Получившаяся в этой главе картина причин болезни нашего времени дает в сумме гнетущий диагноз. Из положительного тут только то, что у нас нет другого выхода, кроме как двигаться вперед. Мы как те люди, находящиеся на середине пути в психоанализе, чьи защиты и иллюзии уже разбиты, и единственный их выбор – это продвигаться дальше в поисках чего-то лучшего.
Мы – здесь я имею в виду всех и каждого вне зависимости от возраста, кто в курсе исторической ситуации, в которой мы живем, – не «потерянное» поколение 1920-х годов. Термин «потерянное» в отношении тех, кто жил в тот период подросткового бунта после Первой мировой войны, означал, что человек был временно вдали от дома и мог туда вернуться в любое время, когда ему становилось слишком страшно от самостоятельного существования. Но мы – поколение, которое вернуться не может. В середине XX века мы – как пилоты в трансатлантическом рейсе, которые уже пересекли точку невозврата, у кого нет топлива в достаточном количестве, чтобы повернуть назад, поэтому должны двигаться вперед вне зависимости от штормов и других опасностей.

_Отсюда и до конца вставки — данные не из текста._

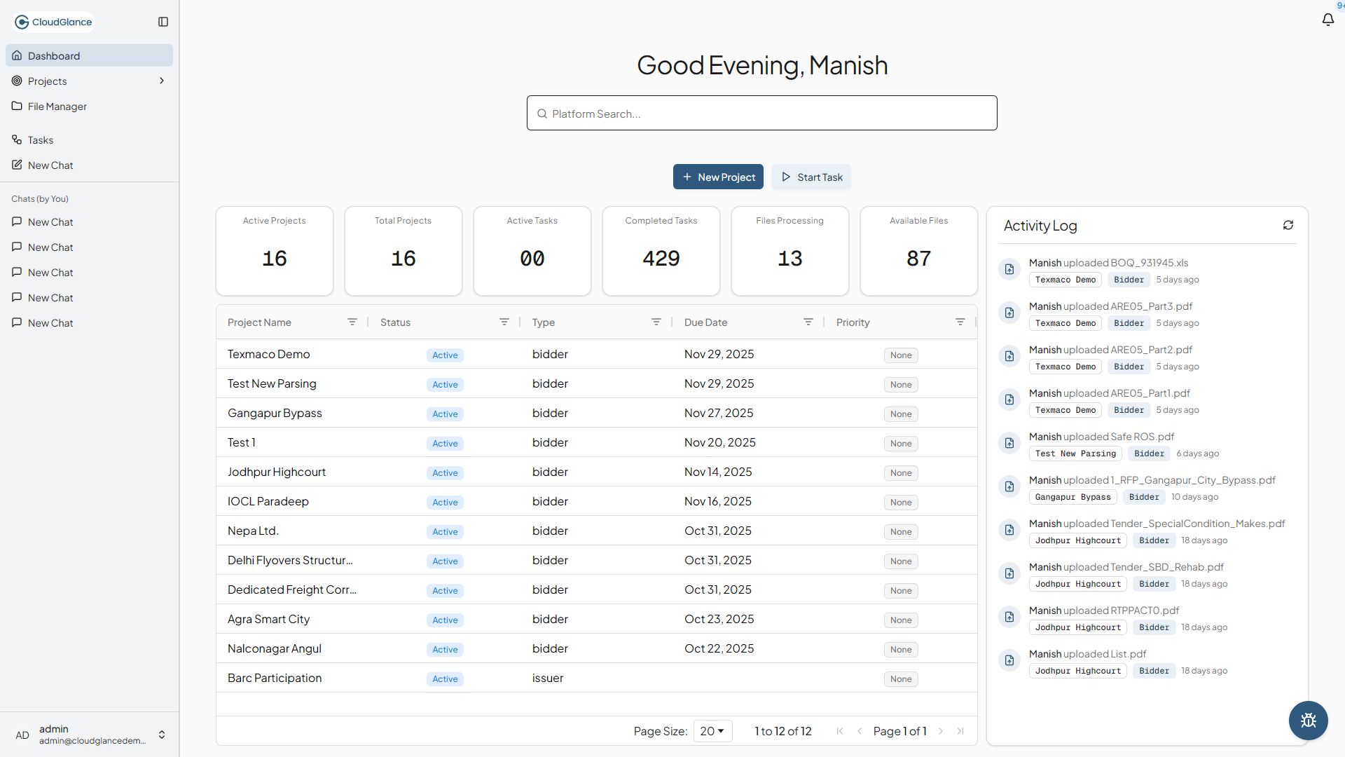Viewport: 1345px width, 757px height.
Task: Collapse the sidebar panel icon
Action: pos(163,22)

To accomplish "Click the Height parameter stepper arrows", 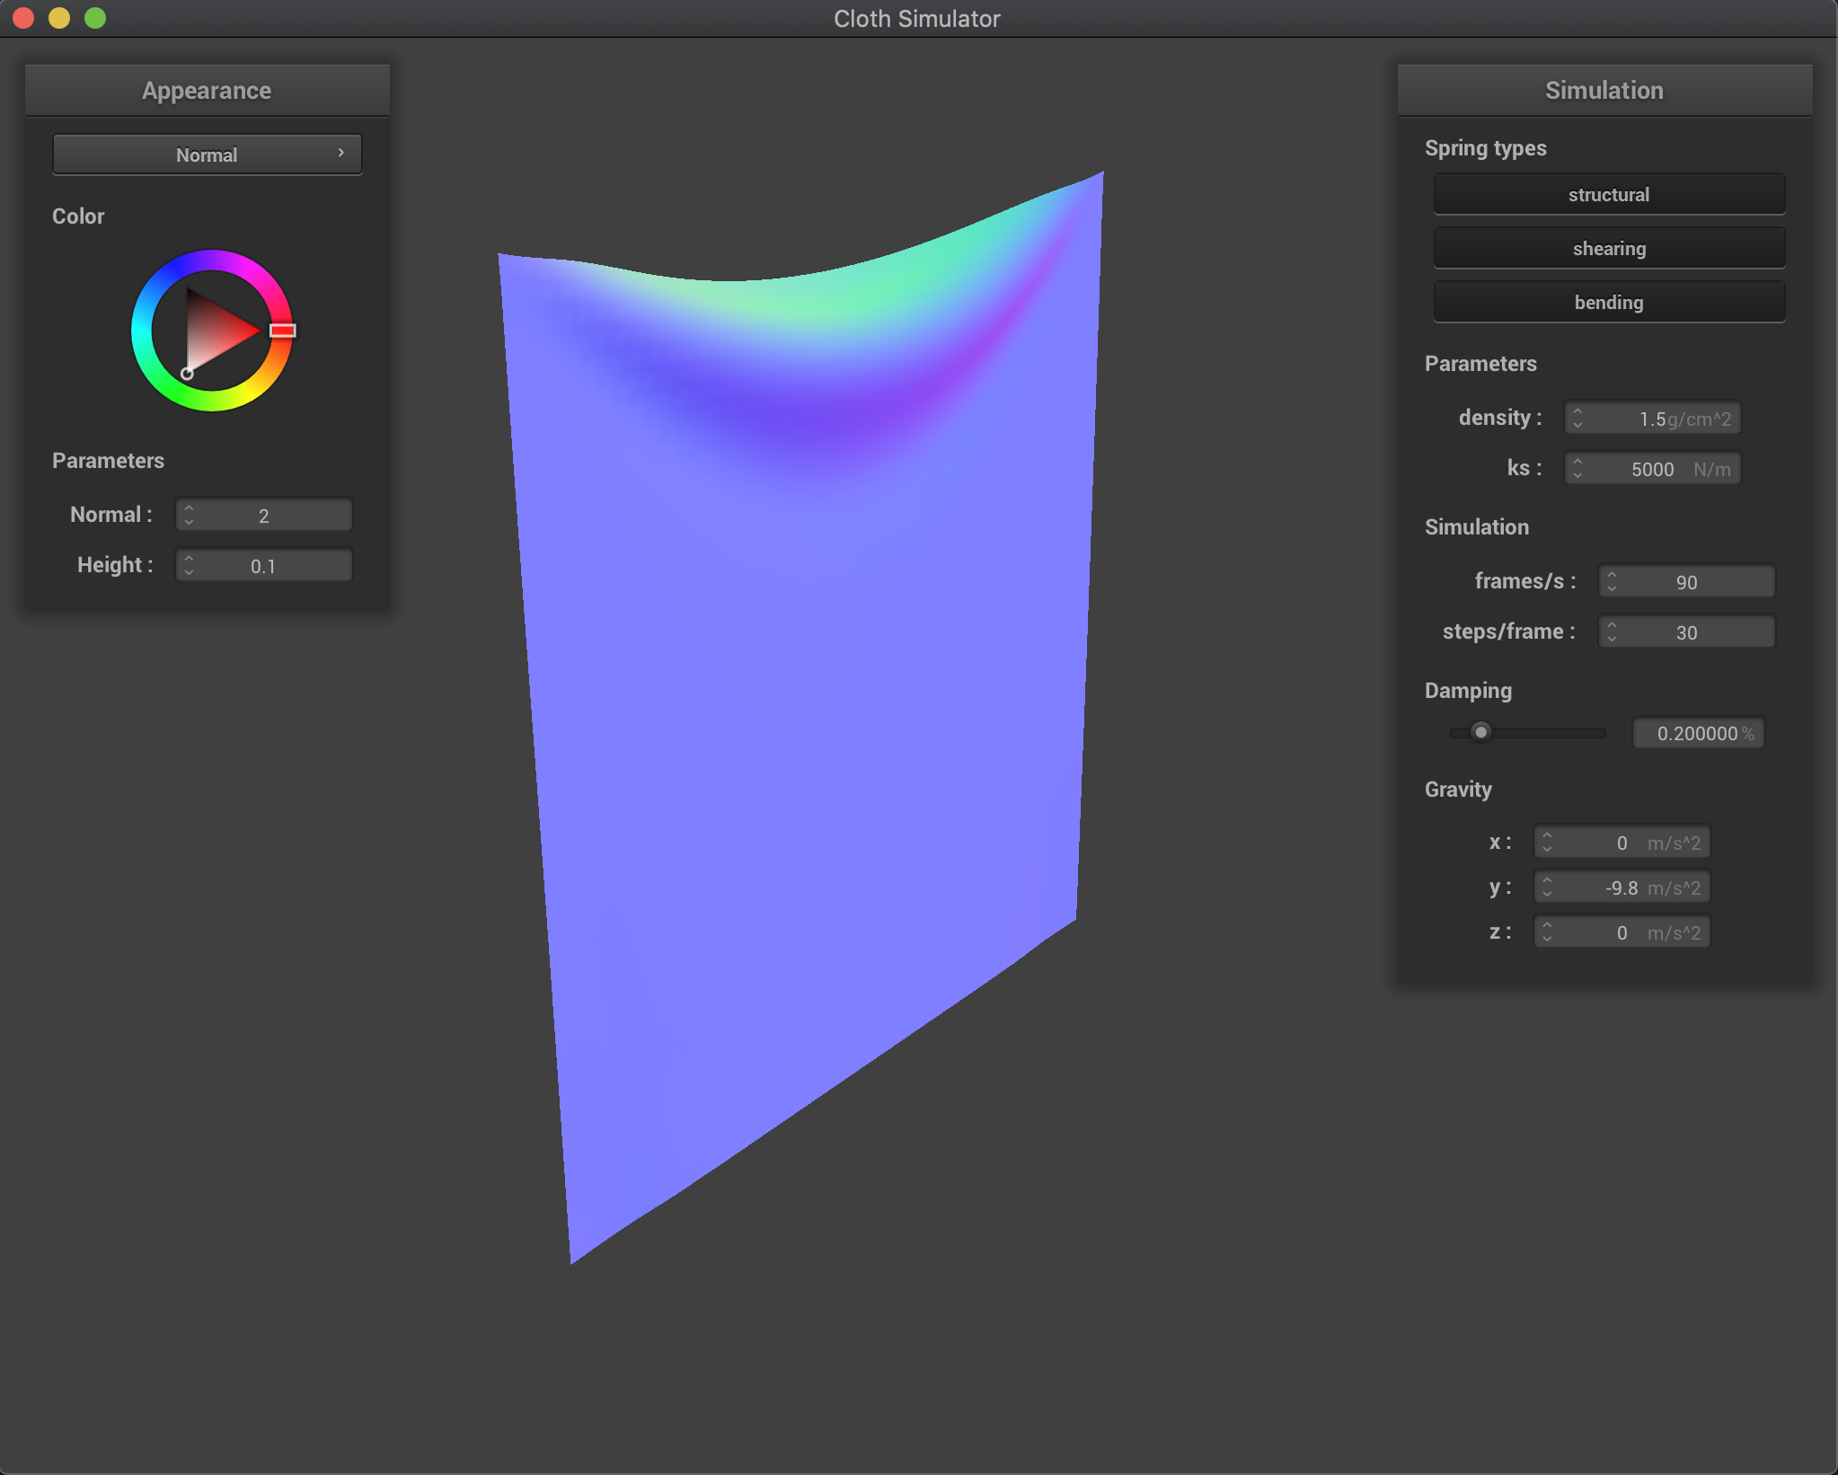I will point(189,566).
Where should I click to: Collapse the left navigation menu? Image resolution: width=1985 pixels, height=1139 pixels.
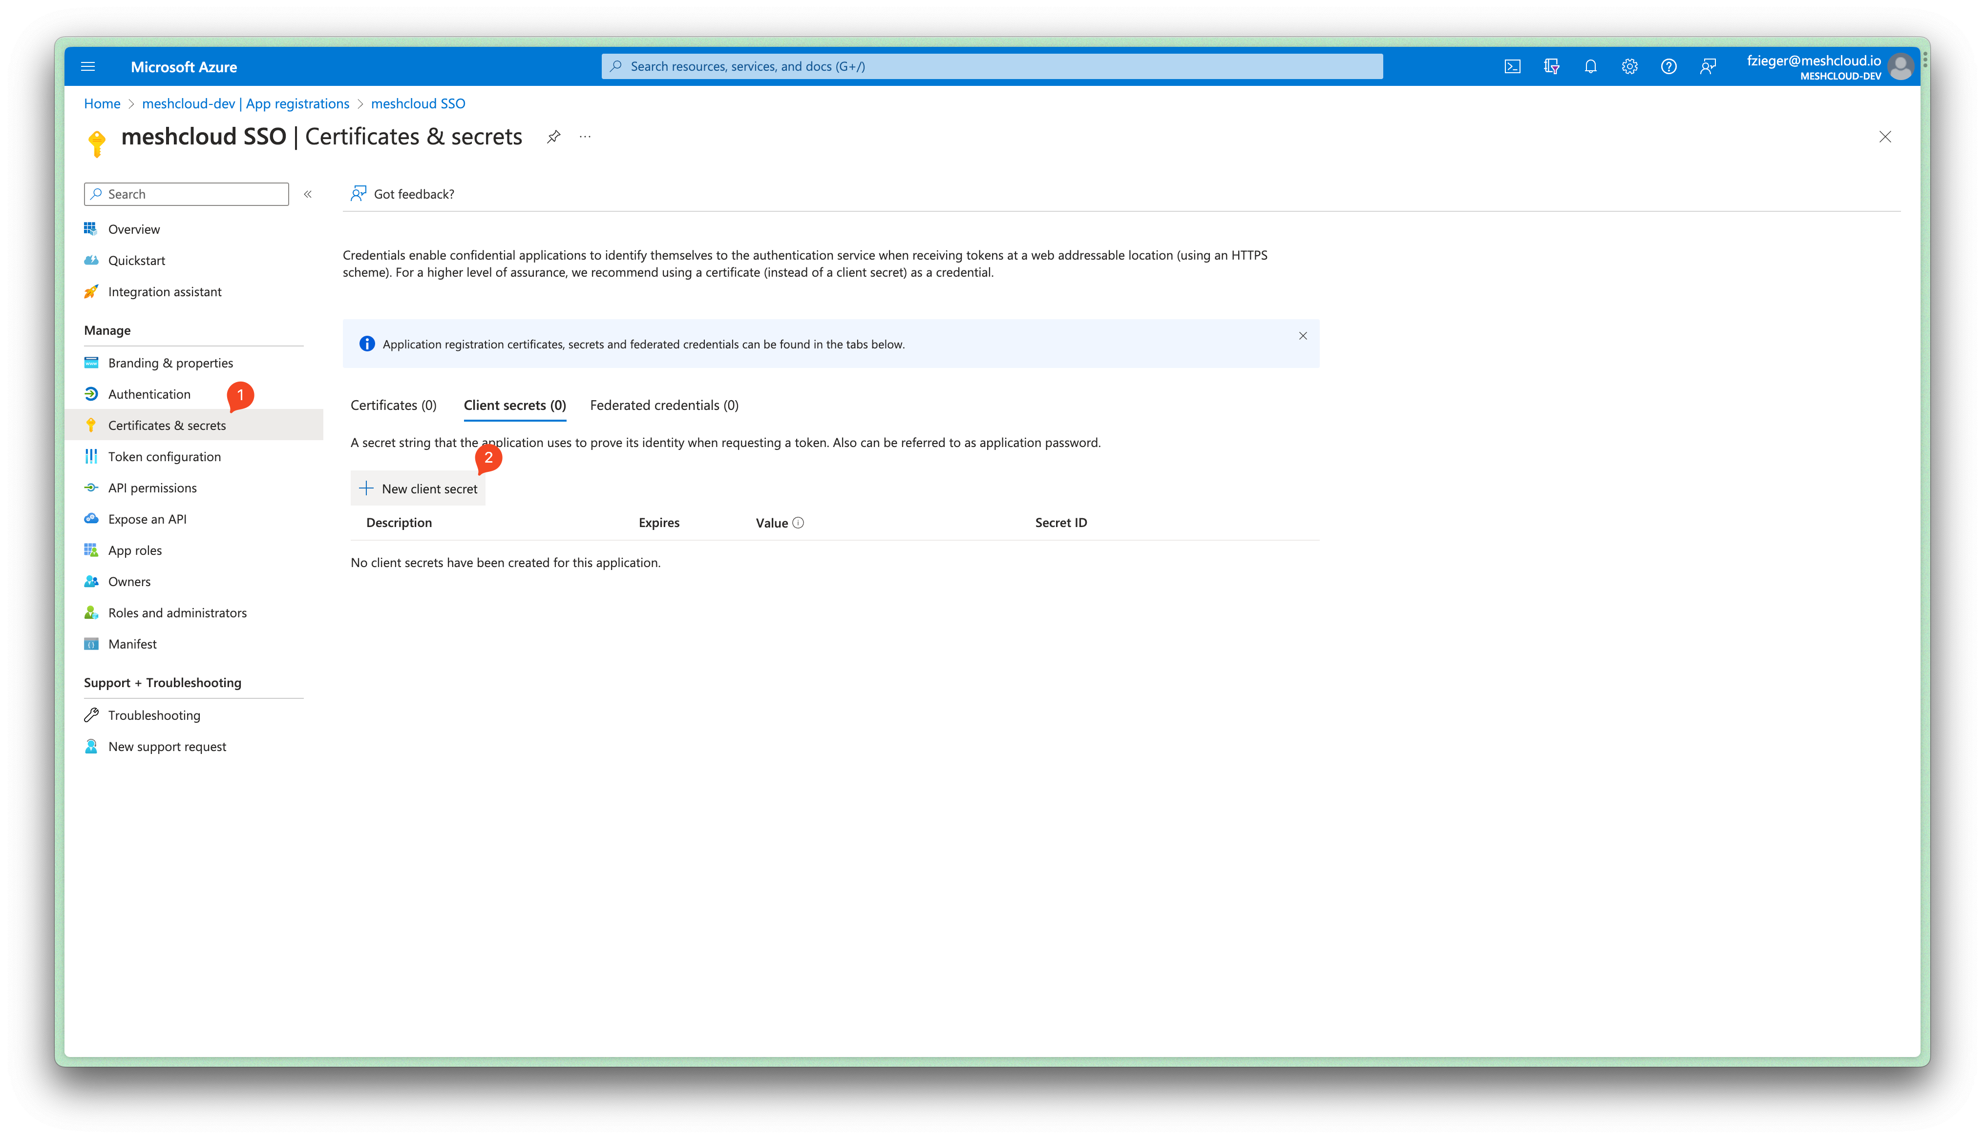click(308, 194)
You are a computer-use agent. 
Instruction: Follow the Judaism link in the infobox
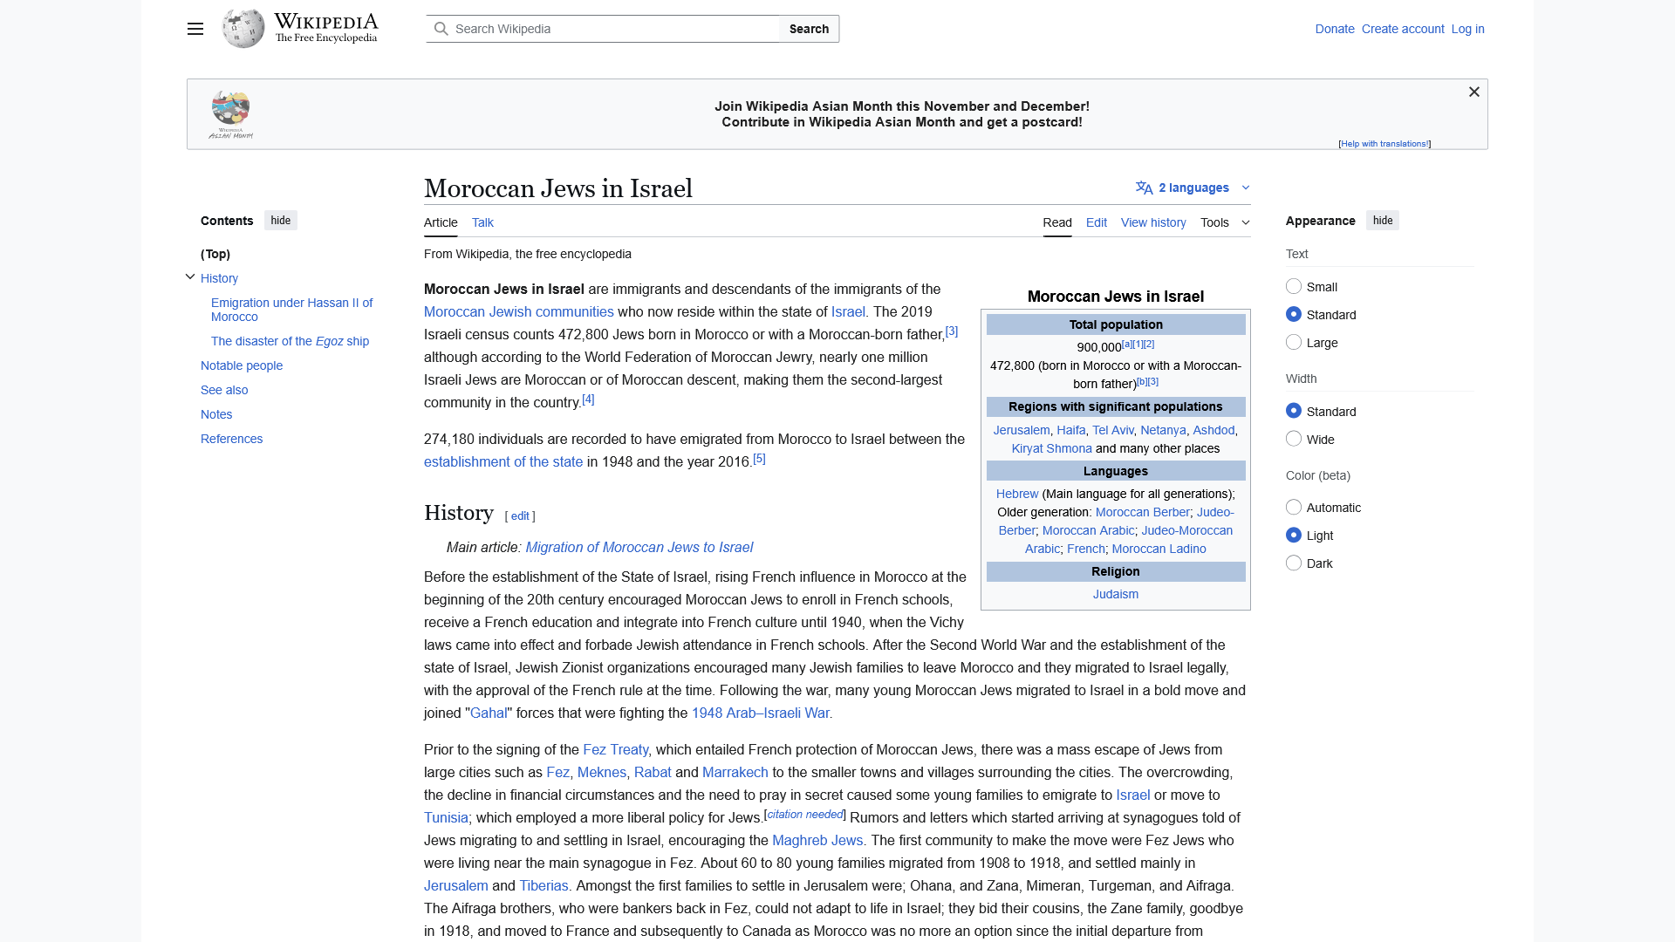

Какая в этом случае перед нами стоит задача? Все выводы четко изложены в приведенном выше анализе: мы обязаны заново открыть в себе источники сил и целостности. Естественно, это неразрывно связано с открытием и принятием как в самих себе, так и в обществе ценностей, которые будут служить ядром такого объединения. Но никакие ценности не будут действительными ни в отдельной личности, ни в обществе в целом, если у человека отсутствует первичная способность оценивать значимость, то есть выбирать и присваивать ценности, согласно которым он будет жить. Это индивидуальная обязательная работа, и таким образом он будет помогать выстраивать фундамент для нового конструктивного общества, которое в итоге получится из нашего неспокойного времени, как когда-то Ренессанс вырос из разобщенности Средневековья.
Однажды Уильям Джеймс[32] заметил, что тем, кто хочет сделать мир вокруг себя здоровее, лучше всего начать с себя. Можно пойти дальше и отметить, что открытие центра силы внутри себя – это в конечном счете лучшее, что мы можем дать другим людям. Говорят, что когда норвежский рыбак попадает в водоворот Мальстрём, то он сам тянется вперед к водовороту и старается кинуть в него весло. Если у него это получится, то Мальстрём стихнет, а рыбак со своей лодкой смогут выйти из него целыми и невредимыми. Ровно так же один человек с врожденной внутренней силой оказывает большой успокаивающий эффект на паникующих людей вокруг себя. Это то, что нужно нашему обществу. Не новые идеи и изобретения, которые важны сами по себе, не гении и супермены, а люди, которые могут быть, то есть люди, у которых есть внутри центр силы. И наша задача в этих главах будет состоять в том, чтобы пытаться найти источники этой внутренней силы.